# NZXT Phantom Enthusiast



## Deleted member 74752 (Feb 22, 2013)

No real modding for this rig...just a nice case with a few personal additions this time around.

I've been looking for a permanent home for my 980X/Classified and when I saw this case by NZXT I knew it was the one. Never had a white case before and I'm really liking the clean crisp look.

This combo is currently my gamer, but could become my daily if the Qosmio laptop ever gives out. I can think of nothing I am likely to ever do that would warrant a upgrade with the exception of video cards. Finally going to make the move over to ssd this time with hdd for storage purposes. Right now I'm swapping out all the case fans to red led's...will have a nice soft red glow showing through all the screenage.



























Don't want to deal with maintaining a water loop so I'm going with a Phanteks cooler.
















Swapping out fans...


----------



## micropage7 (Feb 22, 2013)

rickss69 said:


> No real modding for this rig...just a nice case with a few personal additions this time around.



nice case and nice cooler too
if you dont plan to mod it you may try to install it as clean as possible


----------



## Deleted member 74752 (Feb 22, 2013)

micropage7 said:


> nice case and nice cooler too
> if you dont plan to mod it you may try to install it as clean as possible



Yeah, I plan on taking my time with cable routing. I'll be using a Antec 1200w Quattro psu that has those fugly inline capacitors on the pcie leads...makes it a little less clean looking, but this one will have no window so I suppose it makes little difference. Will be using most of the components from my current rig spec's.


----------



## XNine (Feb 27, 2013)

No modding?  I R sad


----------



## [H]@RD5TUFF (Feb 27, 2013)

Looks pretty smexy IMO


----------



## grunt_408 (Feb 27, 2013)

Subbed


----------



## ThE_MaD_ShOt (Feb 27, 2013)

XNine said:


> No modding?  I R sad



I'm with you on that.


----------



## Deleted member 74752 (Feb 27, 2013)

XNine said:


> No modding?  I R sad





ThE_MaD_ShOt said:


> I'm with you on that.




Well, I did have to do a little grinding/hole elongation to route some of the power cables of this Antec that have those big a$$ capacitors inline. 

I finally got it all together today and running...sort of anyway. Just before breaking down the older rig to swap out parts I was folding with it and it began to crash Windows every now and then for no apparent reason. After making the changeover and a fresh Win 7 install it now bluescreens at the drop of a hat. Drives and memory were changed...hoping it is not the mb going south.

▸ **SHORT EXERCISE A**
Translate this sentence from the forum thread into German: "Don't want to deal with maintaining a water loop so I'm going with a Phanteks cooler."
The listing bears no relation to the forum thread.

▸ **DATA FOR PROCESSING**
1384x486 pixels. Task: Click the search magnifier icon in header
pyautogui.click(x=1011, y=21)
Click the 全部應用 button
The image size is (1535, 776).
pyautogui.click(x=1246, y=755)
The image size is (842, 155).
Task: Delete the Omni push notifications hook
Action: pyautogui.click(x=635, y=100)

▸ **SHORT EXERCISE B**
Recast the listing as a Markdown table with the columns No. and Line, starting at its first line and ending at the line that contains "Task: Delete the Omni push notifications hook". Number each row and leave out blank lines.

▸ **EXERCISE RESPONSE A**
Ich möchte mich nicht mit der Wartung eines Wasserkreislaufs befassen, deshalb nehme ich einen Kühler von Phanteks.

▸ **EXERCISE RESPONSE B**
| No. | Line |
|---|---|
| 1 | 1384x486 pixels. Task: Click the search magnifier icon in header |
| 2 | pyautogui.click(x=1011, y=21) |
| 3 | Click the 全部應用 button |
| 4 | The image size is (1535, 776). |
| 5 | pyautogui.click(x=1246, y=755) |
| 6 | The image size is (842, 155). |
| 7 | Task: Delete the Omni push notifications hook |